7) Wisdom is wisdom for a reason. I get a lot of messages on my tumblr about baby organizers trying to reinvent the wheel. “Sure I’ve only been doing this for five years but you tell me how to recruit volunteers/raise money/build for an event.” Classic methods like calltime are classic because they work, even if they’re a tough pill to swallow. I’m a big believer that asking for advice when you need it is a sign of strength, not weakness. People who know are more than willing to share. Heck, I’ve made a blog out of it. In my ongoing quest to become a non-campaign-nomadic adult, I’ve become insatiably hungry for advice. Sure there’s a lot of crappy and conflicting advice out there when it comes to dating, but the basics “you need to love yourself first,” “it always happens when you’re not looking,” “the right one won’t make you cry” always seem to rear their ugly heads…I just might not want to hear them at the time. I’ve come to realize that that’s exactly when I need to hear them the most.

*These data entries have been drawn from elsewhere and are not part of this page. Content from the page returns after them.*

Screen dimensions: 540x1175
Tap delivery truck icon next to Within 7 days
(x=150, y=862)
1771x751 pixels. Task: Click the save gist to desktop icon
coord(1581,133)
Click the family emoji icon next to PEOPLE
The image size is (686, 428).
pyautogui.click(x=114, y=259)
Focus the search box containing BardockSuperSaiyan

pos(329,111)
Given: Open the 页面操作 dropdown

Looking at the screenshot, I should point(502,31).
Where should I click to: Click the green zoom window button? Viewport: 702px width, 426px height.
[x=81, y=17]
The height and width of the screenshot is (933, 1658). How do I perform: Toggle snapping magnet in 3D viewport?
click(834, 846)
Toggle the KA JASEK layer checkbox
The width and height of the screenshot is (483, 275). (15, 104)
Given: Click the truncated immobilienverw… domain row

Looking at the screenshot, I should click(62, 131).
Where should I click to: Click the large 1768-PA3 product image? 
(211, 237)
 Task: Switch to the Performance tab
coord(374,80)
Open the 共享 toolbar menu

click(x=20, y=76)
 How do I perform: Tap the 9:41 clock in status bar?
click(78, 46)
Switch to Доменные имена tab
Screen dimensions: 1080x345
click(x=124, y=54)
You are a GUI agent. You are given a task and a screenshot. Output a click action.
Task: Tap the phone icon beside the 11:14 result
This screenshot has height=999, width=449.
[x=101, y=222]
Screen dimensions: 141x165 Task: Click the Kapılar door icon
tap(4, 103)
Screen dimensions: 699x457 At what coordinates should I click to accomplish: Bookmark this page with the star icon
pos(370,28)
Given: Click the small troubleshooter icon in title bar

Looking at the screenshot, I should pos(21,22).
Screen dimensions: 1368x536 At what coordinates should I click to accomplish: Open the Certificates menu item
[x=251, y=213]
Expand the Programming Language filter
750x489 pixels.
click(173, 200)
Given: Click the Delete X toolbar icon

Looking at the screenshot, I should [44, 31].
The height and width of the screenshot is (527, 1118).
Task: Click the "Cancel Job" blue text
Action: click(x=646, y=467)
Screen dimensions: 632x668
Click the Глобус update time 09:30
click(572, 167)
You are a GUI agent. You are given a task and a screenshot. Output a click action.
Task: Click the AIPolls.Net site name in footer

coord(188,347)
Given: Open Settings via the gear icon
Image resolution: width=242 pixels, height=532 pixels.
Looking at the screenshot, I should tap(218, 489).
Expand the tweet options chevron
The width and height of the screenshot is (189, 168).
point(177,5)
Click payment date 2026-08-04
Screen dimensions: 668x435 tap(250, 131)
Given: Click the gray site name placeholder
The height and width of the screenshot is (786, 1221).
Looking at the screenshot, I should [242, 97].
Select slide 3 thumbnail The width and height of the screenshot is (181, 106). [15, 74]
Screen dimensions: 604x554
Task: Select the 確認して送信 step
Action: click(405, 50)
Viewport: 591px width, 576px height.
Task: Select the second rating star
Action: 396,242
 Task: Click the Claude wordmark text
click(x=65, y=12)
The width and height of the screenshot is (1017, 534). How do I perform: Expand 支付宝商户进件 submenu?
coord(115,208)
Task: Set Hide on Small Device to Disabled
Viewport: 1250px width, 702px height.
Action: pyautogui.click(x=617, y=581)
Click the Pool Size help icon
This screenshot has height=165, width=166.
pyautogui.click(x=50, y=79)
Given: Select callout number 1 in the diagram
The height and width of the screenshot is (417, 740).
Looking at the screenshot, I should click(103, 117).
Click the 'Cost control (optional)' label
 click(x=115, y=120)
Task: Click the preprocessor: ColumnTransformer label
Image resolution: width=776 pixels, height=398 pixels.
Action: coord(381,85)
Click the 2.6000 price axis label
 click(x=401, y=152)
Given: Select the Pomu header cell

Obviously, there are some key differences between dating and volunteer recruitment. I’m not suggesting that you phone bank someone until they fall madly in love with you. When it comes to recruitment the goal is to get as many volunteers as possible, quality is nice but it’s not a prerequisite. When it comes to love exactly the opposite is true. However, if we release ourselves from the clawing suspicion that we have one chance and we blew it, the way we do at work, we free ourselves to accept our limitations and ultimately be more resilient.

There you have it! Who thinks I could be the Carrie Bradshaw of field organizing?

Hoping to leave you with the impression of increase,

Nancy

10 comments:

  1. Thank you! I love my followers!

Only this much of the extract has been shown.